| Dr. Andreas Uhr

Antoine Watteau zu Gast in Charlottenburg

Im Bestand des Herzog Anton Ulrich-Museum findet sich bis heute weder ein Gemälde noch eine Zeichnung von der Hand Antoine Watteaus und dennoch ist die Kunst Watteaus im Kupferstichkabinett präsent. Denn im Bereich des gedruckten Bildes besitzt das Museum teils seltene Reproduktionsgraphik nach Watteau, welche bereits unter Herzog Carl I. von Braunschweig-Wolfenbüttel in der ersten Hälfte des 18. Jahrhunderts erworben worden ist. Einige druckgraphische Arbeiten aus diesem Bestand waren bis zum 9. Januar 2022 in der Ausstellung „Antoine Watteau. Kunst Markt Gewerbe“ auf Schloß Charlottenburg zu Gast.
 

Ausgeliehen wurden modern gesprochen zwei seltene „Bildbände“ mit Druckgraphik nach Zeichnungen des Malers Antoine Watteau (1684–1721), die der Textilfabrikant Jean de Jullienne (1686–1766) posthum verlegt hat sowie einige gerahmte Einzelblätter. Watteau und de Jullienne waren sehr gute Freunde und was tut man nicht alles für Freunde!

 

Im konkreten Fall war Watteau 1721 im Alter von nur 36 Jahren gestorben und so fasste de Jullienne im darauffolgenden Jahr den Plan, das künstlerische Andenken an seinen Freund im Gedächtnis wachzuhalten. Doch wie sollte dies geschehen? Im 18. Jahrhundert erfreute sich die Gattung der Reproduktionsgraphik besonderer Beliebtheit. Unter dem Begriff der Reproduktionsgraphik ist zu verstehen, dass ein Objekt wie ein Gemälde oder eine Zeichnung mit druckgraphischen Mitteln abgebildet und im Medium des gedruckten Bildes wiedergegeben wird. Derartige Reproduktionen wurde besonders dazu genutzt, um die Kunstsammlungen einzelner Persönlichkeiten in Abbildungen bekannt zu machen. In ähnlicher Weise sollte auch dem Maler Watteau nach seinem frühen Tod gezielt zu Ruhm und Ehre verholfen werden. Derartige Zusammenstellungen dienten ganz praktisch gesprochen zahlreichen Künstlern und Handwerken zudem aber auch als ein quasi unerschöpflicher Formvorrat, der ihnen zahlreiche Anregungen für die eigene Arbeit lieferte, was die Ausstellung in Charlottenburg eindrücklich aufzuzeigen vermochte.
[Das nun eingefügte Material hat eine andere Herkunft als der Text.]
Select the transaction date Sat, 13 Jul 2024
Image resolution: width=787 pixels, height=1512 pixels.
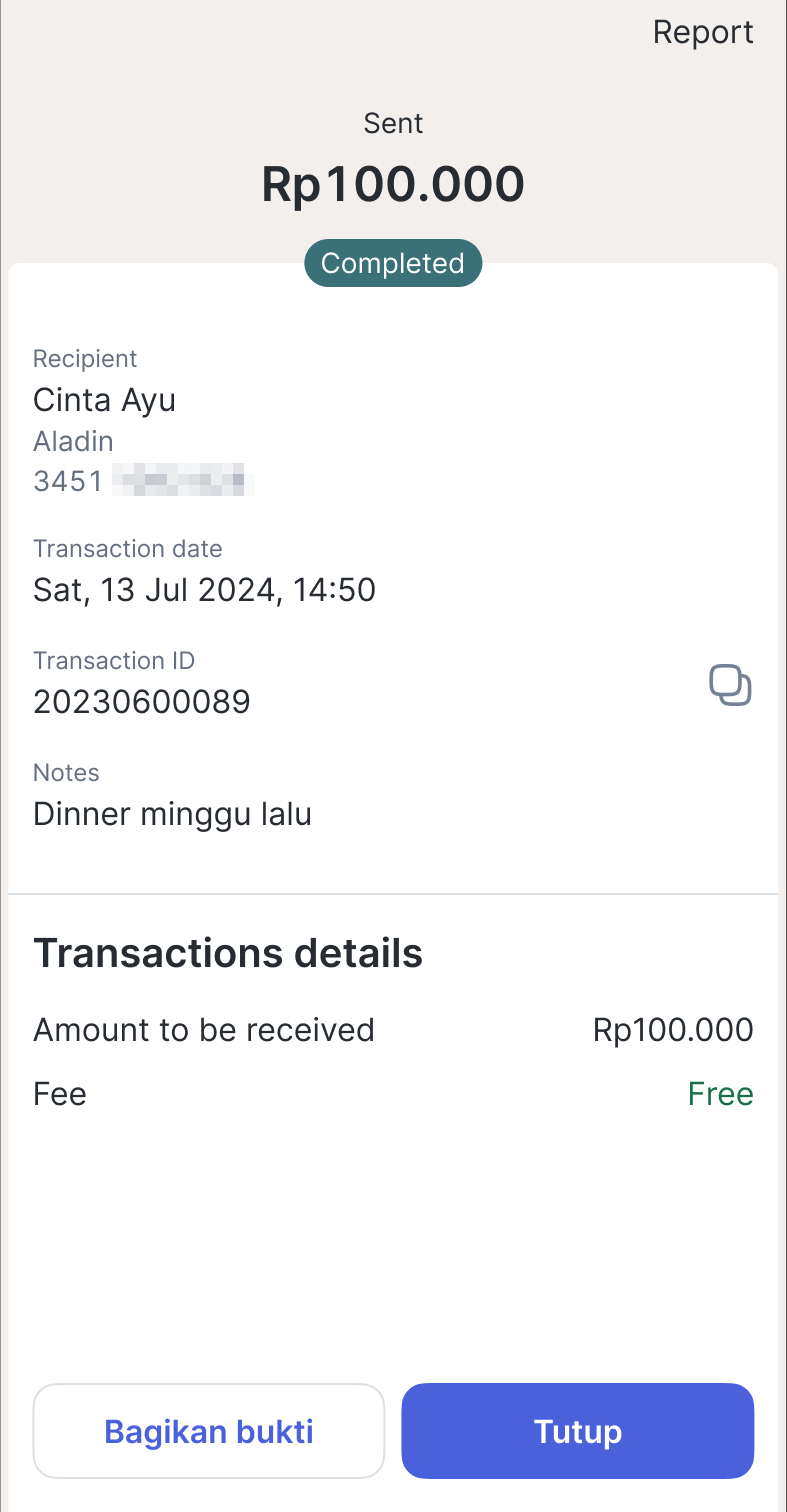coord(204,590)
Jean de Jullienne erwarb schließlich am 27. Juli 1727 für die Dauer von zehn Jahren das Generalprivileg Druckgraphiken nach Gemälden von der Hand Watteaus zu verlegen. Der zeitliche Abstand von sechs Jahren zu Watteaus Tod erklärt sich aus dem Umstand, dass ein Druckprivileg grundsätzlich erst dann erteilt wurde, wenn die Drucke fertig waren. Bis zur Komplettierung des Konvolutes sollte es allerdings noch bis 1735 dauern. Der sogenannte Recueil Jullienne umfasst insgesamt vier Bände – zwei Bände mit Figures de différents caractères (Figuren unterschiedlichen Charakters), die verschiedenen Zeichnungen Watteaus entnommen sind, und zwei Bände zum Œuvre d’Antoine Watteau … gravé d’après ses tableaux et desseins orginaux (Œuvre Antoine Wattaus … gestochen nach seinen originalen Gemälden und Zeichnungen). In der Summe handelt es sich um nicht weniger als 495 Graphiken, die von etwa 30 Stechern angefertigt worden sind. Alle vier Bände konnten 1734 zu einem Subskriptionspreis von 500 livres bestellt werden. Doch verkaufte sich die Auflage von 100 Exemplaren nur schleppend, was nicht zuletzt an der ins Auge gefassten elitären Kundschaft reicher Kunstliebhaber, Fürsten und Herzöge sowie königlicher Bibliotheken gelegen haben dürfte, die nicht gerade zahlreich gesät waren.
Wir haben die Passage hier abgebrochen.